As far as the "what if" goes, Imperium facerolls their keyboard and wins the game. That, or it doesn't matter and they are all still killed off by the nids..... or the orks.... or the chaos marines...... or the necrons. Oh, maybe someone would invent another deus ex machina machine and solves another seemingly unsolvable problem. What if the Imperium invented a tyranid repellent and fired it into space stopping the nid threat dead in it's tracks?


----------



## Loki1416 (Apr 20, 2010)

Are not the Eldar protected because their soul is in a soul stone? That way if they die that stone gets placed into the Infinity Pool instead of going into the warp where Slaanesh is constantly on the hunt for them (their souls)? 
I dont think a charm/talisman would be considered technology. People hang a cross in their house to "bring in the holy spirit" or hang a horse shoe above the door for luck. That's not technology, that's belief or faith.


----------



## Nightside (Jan 8, 2012)

Well,maybe if it was a device that surrounded the user in a blank field(as in the psychic null the blanks have around them).But i am pretty sure that would also render all the psykers ineffective.

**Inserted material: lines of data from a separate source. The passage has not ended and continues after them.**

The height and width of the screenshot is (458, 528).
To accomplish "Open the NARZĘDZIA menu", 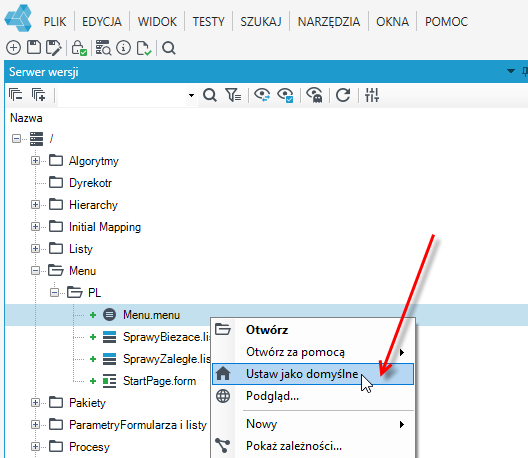I will click(329, 22).
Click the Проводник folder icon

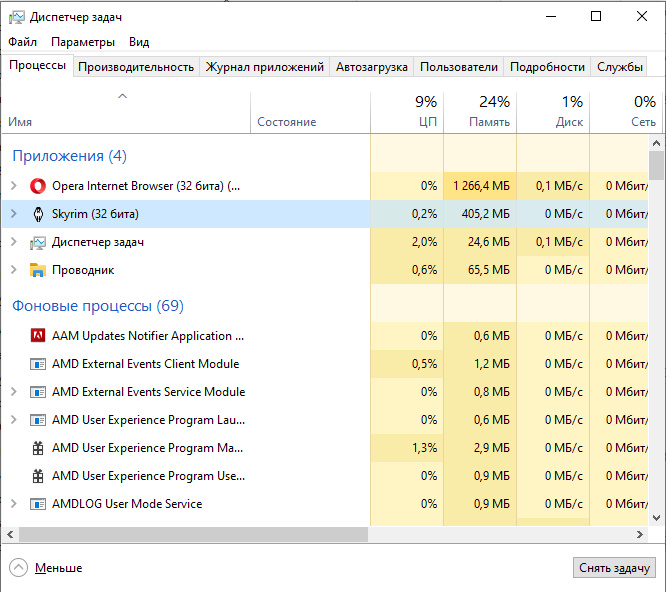pyautogui.click(x=38, y=270)
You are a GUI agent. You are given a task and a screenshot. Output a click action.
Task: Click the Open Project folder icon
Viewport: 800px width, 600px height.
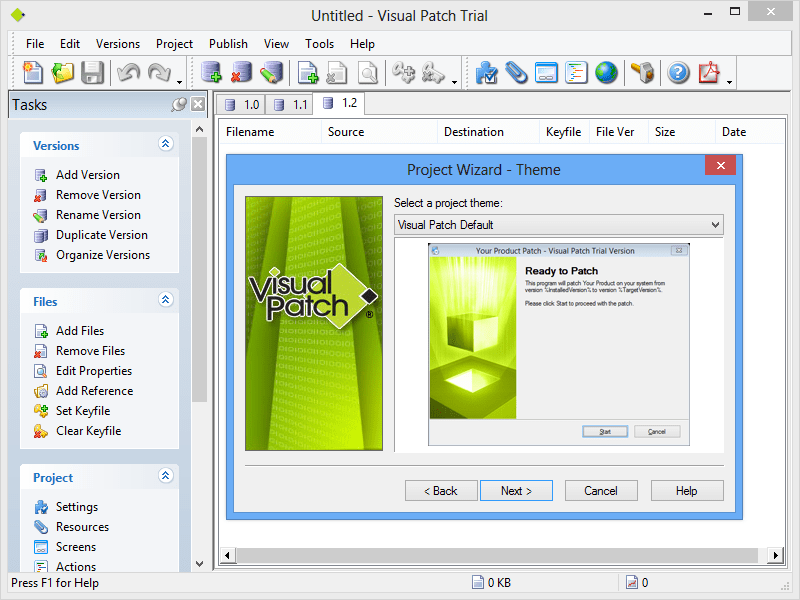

Then again,if every psyker had a null field,then dealing with Chaos would be a lot easier.Or maybe the field will kill them,not 100% sure.

Long story short,psykers can't be fixed,because they are not broken.


----------



## Loki1416 (Apr 20, 2010)

I think the null field would affect the user as well. It creates a zone of "blankness" that nothing psychic can get into or out of. It even affects Daemons, embodiments of the warp, if they are in close proximity of it. So I cant really see a Psyker turning on a null field and then using powers.


----------



## GabrialSagan (Sep 20, 2009)

gen.ahab said:


> No he didn't.


If that is the case, how was Draigo killed?


----------



## Svartmetall (Jun 16, 2008)

GabrialSagan said:


> If that is the case, how was Draigo killed?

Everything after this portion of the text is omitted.